Recorded data

- - - -

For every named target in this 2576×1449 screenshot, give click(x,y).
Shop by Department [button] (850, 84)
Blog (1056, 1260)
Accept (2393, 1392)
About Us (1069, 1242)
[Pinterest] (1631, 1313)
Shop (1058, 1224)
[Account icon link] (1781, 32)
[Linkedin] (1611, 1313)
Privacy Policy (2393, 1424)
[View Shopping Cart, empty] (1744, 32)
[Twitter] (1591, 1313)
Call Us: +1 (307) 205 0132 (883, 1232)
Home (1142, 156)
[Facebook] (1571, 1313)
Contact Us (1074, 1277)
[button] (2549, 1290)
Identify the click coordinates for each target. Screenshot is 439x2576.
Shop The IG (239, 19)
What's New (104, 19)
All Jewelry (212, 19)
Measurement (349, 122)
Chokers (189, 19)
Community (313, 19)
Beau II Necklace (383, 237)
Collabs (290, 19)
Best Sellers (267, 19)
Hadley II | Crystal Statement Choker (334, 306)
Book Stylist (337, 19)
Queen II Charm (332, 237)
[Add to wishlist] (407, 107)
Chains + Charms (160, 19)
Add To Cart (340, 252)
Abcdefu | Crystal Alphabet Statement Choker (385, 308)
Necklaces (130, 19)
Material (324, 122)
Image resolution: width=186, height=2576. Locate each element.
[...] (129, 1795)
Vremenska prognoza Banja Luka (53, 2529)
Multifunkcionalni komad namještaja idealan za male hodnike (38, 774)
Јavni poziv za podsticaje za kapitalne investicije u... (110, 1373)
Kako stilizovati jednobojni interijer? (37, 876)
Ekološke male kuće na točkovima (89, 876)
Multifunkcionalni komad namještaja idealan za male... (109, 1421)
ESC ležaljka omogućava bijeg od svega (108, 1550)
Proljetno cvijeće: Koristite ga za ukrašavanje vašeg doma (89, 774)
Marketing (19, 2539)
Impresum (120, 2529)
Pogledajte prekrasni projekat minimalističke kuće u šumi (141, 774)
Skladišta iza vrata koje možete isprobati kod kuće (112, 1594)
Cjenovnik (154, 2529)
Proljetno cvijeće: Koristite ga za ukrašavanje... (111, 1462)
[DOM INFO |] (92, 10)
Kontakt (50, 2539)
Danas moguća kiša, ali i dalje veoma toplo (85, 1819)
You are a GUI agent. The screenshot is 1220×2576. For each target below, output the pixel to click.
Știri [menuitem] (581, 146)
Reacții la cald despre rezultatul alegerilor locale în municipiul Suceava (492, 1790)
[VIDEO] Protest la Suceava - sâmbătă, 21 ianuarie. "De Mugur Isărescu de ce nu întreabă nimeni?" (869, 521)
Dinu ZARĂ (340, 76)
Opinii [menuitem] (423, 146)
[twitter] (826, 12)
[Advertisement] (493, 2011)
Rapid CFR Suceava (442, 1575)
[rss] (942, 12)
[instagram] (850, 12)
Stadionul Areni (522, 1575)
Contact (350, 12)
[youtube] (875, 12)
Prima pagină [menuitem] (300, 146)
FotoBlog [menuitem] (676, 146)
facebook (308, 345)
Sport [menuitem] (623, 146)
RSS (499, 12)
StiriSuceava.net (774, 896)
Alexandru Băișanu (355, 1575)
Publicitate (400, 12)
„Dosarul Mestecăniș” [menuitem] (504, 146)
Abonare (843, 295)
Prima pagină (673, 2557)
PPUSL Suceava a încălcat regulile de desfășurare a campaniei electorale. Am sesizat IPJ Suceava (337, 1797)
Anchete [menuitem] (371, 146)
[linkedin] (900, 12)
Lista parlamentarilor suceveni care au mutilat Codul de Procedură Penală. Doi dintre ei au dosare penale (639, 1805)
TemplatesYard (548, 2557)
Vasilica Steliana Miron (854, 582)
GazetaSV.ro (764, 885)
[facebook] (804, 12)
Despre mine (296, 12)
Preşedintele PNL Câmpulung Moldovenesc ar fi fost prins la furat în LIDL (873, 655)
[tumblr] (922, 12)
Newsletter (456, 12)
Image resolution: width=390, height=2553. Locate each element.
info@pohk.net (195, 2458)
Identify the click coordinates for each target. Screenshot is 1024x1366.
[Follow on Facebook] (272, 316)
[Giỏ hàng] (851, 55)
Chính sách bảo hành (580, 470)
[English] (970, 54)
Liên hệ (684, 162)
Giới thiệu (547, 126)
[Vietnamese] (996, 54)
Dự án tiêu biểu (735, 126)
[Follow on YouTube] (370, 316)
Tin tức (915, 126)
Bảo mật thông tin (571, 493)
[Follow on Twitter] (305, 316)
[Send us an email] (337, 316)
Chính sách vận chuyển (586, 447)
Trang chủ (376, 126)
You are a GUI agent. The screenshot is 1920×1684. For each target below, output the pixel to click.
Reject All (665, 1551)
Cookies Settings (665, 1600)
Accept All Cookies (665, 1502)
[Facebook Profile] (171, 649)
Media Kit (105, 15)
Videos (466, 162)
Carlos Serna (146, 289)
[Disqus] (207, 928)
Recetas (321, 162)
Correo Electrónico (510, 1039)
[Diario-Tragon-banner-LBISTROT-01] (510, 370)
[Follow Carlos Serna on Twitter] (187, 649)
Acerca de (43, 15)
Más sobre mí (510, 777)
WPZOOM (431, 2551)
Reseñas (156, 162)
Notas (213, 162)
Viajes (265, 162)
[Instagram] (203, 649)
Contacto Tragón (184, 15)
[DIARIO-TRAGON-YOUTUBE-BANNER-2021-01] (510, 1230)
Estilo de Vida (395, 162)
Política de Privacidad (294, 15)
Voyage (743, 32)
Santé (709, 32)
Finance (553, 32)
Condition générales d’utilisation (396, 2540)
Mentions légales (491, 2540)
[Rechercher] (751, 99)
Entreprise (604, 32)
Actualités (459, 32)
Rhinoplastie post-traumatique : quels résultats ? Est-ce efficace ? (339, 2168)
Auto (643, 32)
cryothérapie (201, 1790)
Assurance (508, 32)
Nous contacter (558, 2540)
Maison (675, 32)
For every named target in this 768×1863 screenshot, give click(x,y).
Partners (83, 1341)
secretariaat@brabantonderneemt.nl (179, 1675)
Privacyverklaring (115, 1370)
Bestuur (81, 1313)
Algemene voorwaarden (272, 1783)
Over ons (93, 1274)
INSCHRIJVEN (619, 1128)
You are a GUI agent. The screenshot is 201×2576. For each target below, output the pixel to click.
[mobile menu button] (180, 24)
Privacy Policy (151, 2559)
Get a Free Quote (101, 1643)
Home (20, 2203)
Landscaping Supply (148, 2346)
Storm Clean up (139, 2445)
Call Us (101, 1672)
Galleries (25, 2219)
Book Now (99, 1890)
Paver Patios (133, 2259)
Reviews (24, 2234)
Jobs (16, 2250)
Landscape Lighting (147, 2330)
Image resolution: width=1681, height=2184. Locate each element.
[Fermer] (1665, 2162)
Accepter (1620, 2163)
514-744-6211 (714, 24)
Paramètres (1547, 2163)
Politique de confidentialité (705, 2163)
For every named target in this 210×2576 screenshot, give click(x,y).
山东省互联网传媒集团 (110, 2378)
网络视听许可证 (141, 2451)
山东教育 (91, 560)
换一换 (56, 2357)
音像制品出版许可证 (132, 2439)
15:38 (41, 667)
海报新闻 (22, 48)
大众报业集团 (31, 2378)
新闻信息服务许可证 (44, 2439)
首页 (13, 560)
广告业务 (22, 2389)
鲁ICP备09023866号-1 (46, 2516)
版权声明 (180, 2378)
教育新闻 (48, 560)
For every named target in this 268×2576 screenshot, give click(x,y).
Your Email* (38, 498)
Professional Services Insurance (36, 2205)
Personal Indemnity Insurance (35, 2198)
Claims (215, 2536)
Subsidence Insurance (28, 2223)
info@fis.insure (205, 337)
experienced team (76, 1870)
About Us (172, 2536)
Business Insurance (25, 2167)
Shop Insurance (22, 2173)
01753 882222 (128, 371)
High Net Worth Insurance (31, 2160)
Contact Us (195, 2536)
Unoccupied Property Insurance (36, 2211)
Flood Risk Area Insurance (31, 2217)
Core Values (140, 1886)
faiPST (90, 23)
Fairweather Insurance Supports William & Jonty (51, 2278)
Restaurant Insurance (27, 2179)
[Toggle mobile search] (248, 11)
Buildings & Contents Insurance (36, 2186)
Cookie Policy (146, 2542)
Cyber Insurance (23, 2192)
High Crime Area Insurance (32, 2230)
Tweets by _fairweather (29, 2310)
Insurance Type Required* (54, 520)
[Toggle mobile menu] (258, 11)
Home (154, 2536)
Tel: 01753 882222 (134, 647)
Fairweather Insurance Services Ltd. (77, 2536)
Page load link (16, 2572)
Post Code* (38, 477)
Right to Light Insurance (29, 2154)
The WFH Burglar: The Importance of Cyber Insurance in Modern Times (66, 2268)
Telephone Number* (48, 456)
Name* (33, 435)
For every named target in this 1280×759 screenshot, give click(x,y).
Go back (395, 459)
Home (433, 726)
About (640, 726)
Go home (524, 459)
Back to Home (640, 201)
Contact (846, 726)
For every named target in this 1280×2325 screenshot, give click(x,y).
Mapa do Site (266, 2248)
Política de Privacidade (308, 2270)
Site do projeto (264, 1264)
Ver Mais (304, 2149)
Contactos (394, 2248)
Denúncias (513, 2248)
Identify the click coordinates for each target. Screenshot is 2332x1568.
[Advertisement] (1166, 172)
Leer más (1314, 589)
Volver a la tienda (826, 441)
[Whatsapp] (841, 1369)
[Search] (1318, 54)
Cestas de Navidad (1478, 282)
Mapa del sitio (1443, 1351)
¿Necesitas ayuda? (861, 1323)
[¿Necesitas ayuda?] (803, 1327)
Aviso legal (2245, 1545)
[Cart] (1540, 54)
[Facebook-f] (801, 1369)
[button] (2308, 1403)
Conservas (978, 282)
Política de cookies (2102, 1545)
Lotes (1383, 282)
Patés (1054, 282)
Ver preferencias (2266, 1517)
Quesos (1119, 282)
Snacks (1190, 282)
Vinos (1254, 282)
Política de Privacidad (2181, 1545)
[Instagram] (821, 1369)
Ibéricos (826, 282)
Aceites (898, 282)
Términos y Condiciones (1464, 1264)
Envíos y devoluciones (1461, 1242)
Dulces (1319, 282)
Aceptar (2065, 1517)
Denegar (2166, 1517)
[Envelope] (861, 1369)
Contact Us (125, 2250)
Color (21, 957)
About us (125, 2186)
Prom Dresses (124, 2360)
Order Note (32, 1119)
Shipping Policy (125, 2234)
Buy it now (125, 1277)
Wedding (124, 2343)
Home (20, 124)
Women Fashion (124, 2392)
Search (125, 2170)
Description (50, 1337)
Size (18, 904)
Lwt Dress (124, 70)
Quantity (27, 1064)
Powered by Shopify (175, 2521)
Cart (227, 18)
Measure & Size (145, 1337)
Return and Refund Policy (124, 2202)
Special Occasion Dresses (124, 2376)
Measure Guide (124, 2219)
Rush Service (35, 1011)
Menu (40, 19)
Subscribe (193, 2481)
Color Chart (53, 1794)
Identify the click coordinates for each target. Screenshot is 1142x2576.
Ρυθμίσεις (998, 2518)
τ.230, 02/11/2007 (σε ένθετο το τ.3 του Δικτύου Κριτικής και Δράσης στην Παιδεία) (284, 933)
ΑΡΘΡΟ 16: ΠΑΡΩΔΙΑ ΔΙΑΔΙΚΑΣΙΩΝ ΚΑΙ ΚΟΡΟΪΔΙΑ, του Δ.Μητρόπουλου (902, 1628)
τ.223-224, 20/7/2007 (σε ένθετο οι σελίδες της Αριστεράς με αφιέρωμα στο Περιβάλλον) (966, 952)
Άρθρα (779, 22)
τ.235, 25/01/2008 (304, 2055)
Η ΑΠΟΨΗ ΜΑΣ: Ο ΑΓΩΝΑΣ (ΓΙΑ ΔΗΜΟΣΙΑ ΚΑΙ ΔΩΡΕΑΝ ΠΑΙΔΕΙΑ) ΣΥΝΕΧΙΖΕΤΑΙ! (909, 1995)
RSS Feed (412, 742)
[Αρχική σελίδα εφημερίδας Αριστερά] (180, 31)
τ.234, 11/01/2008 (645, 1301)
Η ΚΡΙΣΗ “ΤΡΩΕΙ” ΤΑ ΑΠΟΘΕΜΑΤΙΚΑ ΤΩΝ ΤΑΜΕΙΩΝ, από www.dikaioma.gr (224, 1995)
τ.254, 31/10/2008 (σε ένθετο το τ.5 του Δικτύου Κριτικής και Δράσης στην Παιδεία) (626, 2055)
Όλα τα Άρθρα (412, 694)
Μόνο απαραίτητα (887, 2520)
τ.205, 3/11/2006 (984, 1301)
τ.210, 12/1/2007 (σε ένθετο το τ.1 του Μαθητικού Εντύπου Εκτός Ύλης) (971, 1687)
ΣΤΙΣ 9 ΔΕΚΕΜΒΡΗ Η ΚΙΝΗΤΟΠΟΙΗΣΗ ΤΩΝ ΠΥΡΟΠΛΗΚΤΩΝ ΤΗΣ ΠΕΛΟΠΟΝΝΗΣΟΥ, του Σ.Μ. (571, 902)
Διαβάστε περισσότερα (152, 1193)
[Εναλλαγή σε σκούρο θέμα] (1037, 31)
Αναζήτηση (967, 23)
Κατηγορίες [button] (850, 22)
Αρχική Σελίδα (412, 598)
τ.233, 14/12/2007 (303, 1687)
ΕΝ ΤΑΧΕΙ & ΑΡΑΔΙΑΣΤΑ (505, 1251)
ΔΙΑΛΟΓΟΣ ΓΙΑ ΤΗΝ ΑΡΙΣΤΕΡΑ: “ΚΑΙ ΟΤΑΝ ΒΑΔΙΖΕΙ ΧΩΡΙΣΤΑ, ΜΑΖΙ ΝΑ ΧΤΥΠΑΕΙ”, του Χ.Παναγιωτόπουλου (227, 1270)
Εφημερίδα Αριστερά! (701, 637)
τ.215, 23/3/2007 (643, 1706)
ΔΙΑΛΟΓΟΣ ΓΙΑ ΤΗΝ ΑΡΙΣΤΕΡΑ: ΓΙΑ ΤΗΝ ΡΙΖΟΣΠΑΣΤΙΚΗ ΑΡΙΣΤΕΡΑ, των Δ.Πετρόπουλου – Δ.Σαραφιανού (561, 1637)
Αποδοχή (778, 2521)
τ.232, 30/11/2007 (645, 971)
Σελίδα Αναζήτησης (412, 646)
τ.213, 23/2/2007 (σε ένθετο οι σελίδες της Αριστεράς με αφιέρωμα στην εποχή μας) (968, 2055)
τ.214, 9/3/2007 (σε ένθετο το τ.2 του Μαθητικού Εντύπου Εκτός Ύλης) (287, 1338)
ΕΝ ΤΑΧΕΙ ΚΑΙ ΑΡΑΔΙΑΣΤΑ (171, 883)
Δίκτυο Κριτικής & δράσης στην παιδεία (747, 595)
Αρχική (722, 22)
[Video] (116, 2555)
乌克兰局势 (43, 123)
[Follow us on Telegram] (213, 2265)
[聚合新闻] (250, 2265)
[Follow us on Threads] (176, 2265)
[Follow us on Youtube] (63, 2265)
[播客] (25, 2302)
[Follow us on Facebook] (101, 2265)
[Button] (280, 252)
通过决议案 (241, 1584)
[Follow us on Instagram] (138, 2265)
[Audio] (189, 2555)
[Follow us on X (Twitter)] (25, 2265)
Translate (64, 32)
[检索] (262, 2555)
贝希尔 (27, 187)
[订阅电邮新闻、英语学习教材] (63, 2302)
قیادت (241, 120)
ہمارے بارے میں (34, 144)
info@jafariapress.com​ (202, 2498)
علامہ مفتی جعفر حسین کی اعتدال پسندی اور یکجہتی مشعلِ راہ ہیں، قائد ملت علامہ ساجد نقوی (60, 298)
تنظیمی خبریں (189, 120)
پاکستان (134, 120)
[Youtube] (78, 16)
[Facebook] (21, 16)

- - - -

Using the entries above, repeat only the lines from the one containing "[Disqus] (207, 928)" through the one containing "[Instagram] (203, 649)", end lines included.

[Disqus] (207, 928)
Recetas (321, 162)
Correo Electrónico (510, 1039)
[Diario-Tragon-banner-LBISTROT-01] (510, 370)
[Follow Carlos Serna on Twitter] (187, 649)
Acerca de (43, 15)
Más sobre mí (510, 777)
WPZOOM (431, 2551)
Reseñas (156, 162)
Notas (213, 162)
Viajes (265, 162)
[Instagram] (203, 649)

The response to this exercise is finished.